While the name is generally applied to the limestone uplands of northwestern Clare and adjacent lowlands and generally excludes the area of Clare shales to the southwest, the area's exact extent is not clearly defined, and geologically it extends into County Galway to both the north and northeast (see Geology below). The southeastern pocket of County Galway around Kinvara is usually included and is the base of many Burren organisations.
The Burren is bounded by the Atlantic Ocean and Galway Bay, with the Aran Islands representing a geological extension of the limestone hills that make up most of The Burren.

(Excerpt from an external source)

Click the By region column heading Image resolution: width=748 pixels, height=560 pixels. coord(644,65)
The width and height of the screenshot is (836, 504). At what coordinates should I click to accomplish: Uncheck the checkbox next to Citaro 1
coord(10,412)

According to one definition, the Burren extends south to a line from the coastal resort of Lahinch to Corofin and is delimited in the east by a line roughly from Kinvara to Kilmacduagh monastery, near Gort. Taken literally, this includes places like the town of Ennistymon and the Cliffs of Moher, which are more commonly considered to neighbour the Burren. In another definition, the agriculture focused "Burren Programme" defines the region as extending well into the Gort plain, encompassing inter alia Coole Park and the turloughs around it, while to the south it extends to Ruan and Crusheen, and in the southwest to the edge of Doolin as well as the routine Lisdoonvarna, Kilfenora and Corofin.

Thus the size of the Burren varies between around 250 km2 (the core area of exposed limestone), through 360 km2 (taking in all limestone landscapes) and 560 square kilometers (including the about 200 km2 of downland), depending on the definition. Roughly 60% of the uplands show exposed limestone pavement.

==Climate==
The Burren has a temperate oceanic climate. Average air temperatures range from 15 C in July to 4–6 C in January, while the soil temperature does not usually drop below 6 °C (as an exception, in late 2010, there was a prolonged period of snow). Since grass will grow once the temperature rises above 6 °C, this means that The Burren (like the neighbouring Aran Islands) has one of the longest growing seasons in Ireland or Britain, and supports diverse and rich plant growth.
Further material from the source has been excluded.